Comment renouveler l’exercice du pouvoir local afin de favoriser ces alliances territoriales ?

Cela pose la question de la coopération avec la société civile. On pense trop le rapport aux associations sous le mode d’une délégation de service. Et pourtant, il a fallu durant la crise impliquer les acteurs sociaux pour fabriquer les masques, gérer les écoles ! La proximité du maire ne garantit pas la coproduction, c’est le rapport entre action publique et action collective qu’il faut repenser. Et le législateur doit plutôt mettre en perspective, offrir des cadres, mais non imposer des dispositifs formels.

La différenciation territoriale trouve-t-elle grâce à vos yeux ?

Oui, si on lui donne du contenu et qu’elle ne se résume pas à une différenciation du cadre institutionnel, celle de la Corse et de l’Alsace… L’enjeu est celui de la différenciation du contenu des politiques publiques, on l’a vu à la lumière du déconfinement.

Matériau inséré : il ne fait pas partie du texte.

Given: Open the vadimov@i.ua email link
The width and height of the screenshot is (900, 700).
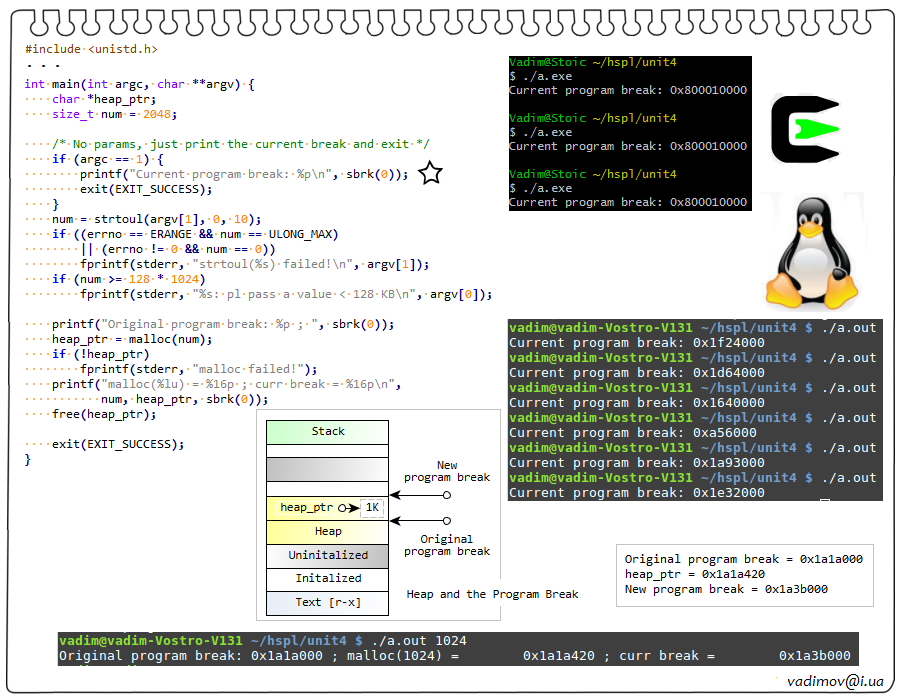Looking at the screenshot, I should tap(835, 681).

Vous remettez aussi en cause des politiques publiques pensées sous le seul prisme de la lutte contre les inégalités. Pourquoi ?

La succession de crises de plus en plus fréquentes et variées doit nous amener à revoir la notion d’inégalités. La question devient moins celle de la lutte contre les inégalités, à laquelle Etat et collectivités répondent avec la redistribution, que celle de la vulnérabilité démultipliée en temps de crises et de rareté. Cela suppose de penser différemment les politiques sociales et d’articuler étroitement national et local. Idem sur les trois sphères des politiques économiques : l’économie « locale », celle du « care » et des circuits courts ; l’économie des services en réseau et enfin l’économie globalisée. Les pénuries de médicaments ou de masques et l’incapacité locale à produire ces biens remettent en question cette approche en trois sphères du monde productif. La question de la relocalisation de la production de biens communs transgresse aussi les modes d’interventions des collectivités.

Vous promouvez cette notion de « communs », concept difficile à appréhender…

Oui, car ce qui doit être commun n’est pas partout la même chose. Les acteurs publics doivent être collectivement capables de définir, selon différentes situations, ce qui est nécessaire. Et il leur faut, pour définir ces besoins, être sans cesse dans l’idée de préparation de la prochaine crise, qu’elle soit une inondation ou un virus informatique. Il faut se préparer au fait que la crise soit protéiforme et récurrente.